Beyond that, these styles of worn weapons will be slower than a carried blade. Because you need to put your entire arm into the strike, you cannot match the speed of a weapon that pivots on the wrist. That will impair your ability to block or parry incoming strikes, and quickly end with your death. There are very real reasons that worn weapons never caught on or saw widespread use; they’re impractical.

Now, having said that, there is a specific place where these kinds of weapons are ideal. Gladiatorial combat. It’s important to remember that, from a structural point of view, any kind of arena combat will be entertainment. That can be modern sports matches or Roman(-style) gladiators. In cases like those, having “non-viable weapons,” like wrist blades strapped to the participants is entirely legitimate, because it’s not about efficiently killing the enemy, it’s about having inefficient, and bloodier, combat for the crowd. While I can’t remember the name off-hand, I’m pretty sure there was a Roman gladiator variant who was armed with a pair of cestuses, and nothing else. You wouldn’t want to take that to war, but it would produce a bloody spectacle in the arena.

Fighter classes tend to be combat generalists. For most RPG systems, if you’re wondering what the infantry of that setting looks like, the answer are low level fighters. If you’re wondering what the elite units are comprised of, also low to mid level fighters. Who’s commanding? Probably a fighter. What about the city guards? Probably fighters. What about the gang enforces the guards scuffle with? More fighters. What are the gladiators in the arena?

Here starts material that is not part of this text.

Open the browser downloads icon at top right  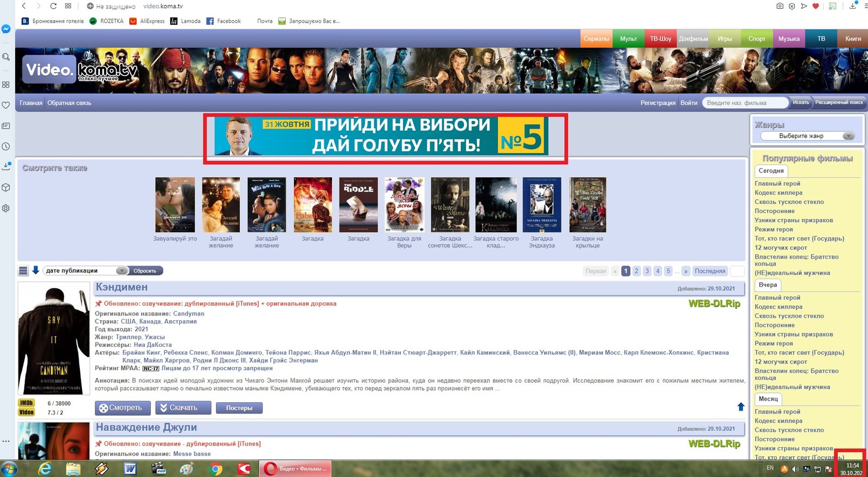click(853, 6)
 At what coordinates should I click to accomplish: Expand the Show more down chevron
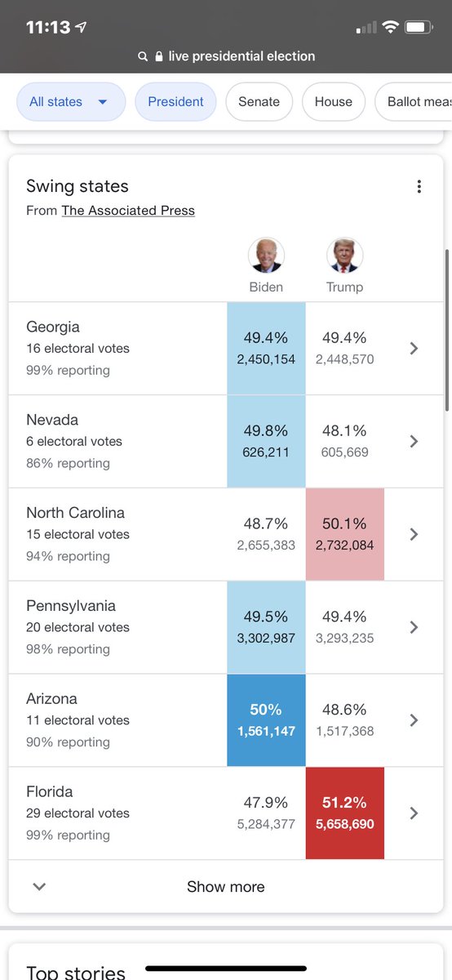click(39, 887)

It’s yet more fighters.

Now, that’s not all RPGs. Some will break apart the fighter into distinct classes (or sub-classes.) So, it’s possible you’re looking a game where, “Fighter,” refers exclusively to a kind of gladiator, and there’s a warrior or solider class for characters with a more militant focus. I’m not familiar with any RPGs which do that, but it wouldn’t surprise me. (My first suspect is The Dark Eye, but I’m not familiar enough with that system to know for sure.)

Many RPGs encourage hyperfocusing on a single weapon for your fighter. Even D&D does this through the Weapon Focus and Specialization feats. While having a character who is a master of one weapon, but otherwise mediocre is a reasonable character concept, it’s not particularly realistic, or at least, it should be considered as a serious character flaw and/or limitation.

Being an effective combatant is about knowing how to use all your available tools, and a single weapon fighter can’t do that. They have one option, and only one option. All weapons are situational, and an unarmed fighter in a war is a long way from any of the situations that benefit them.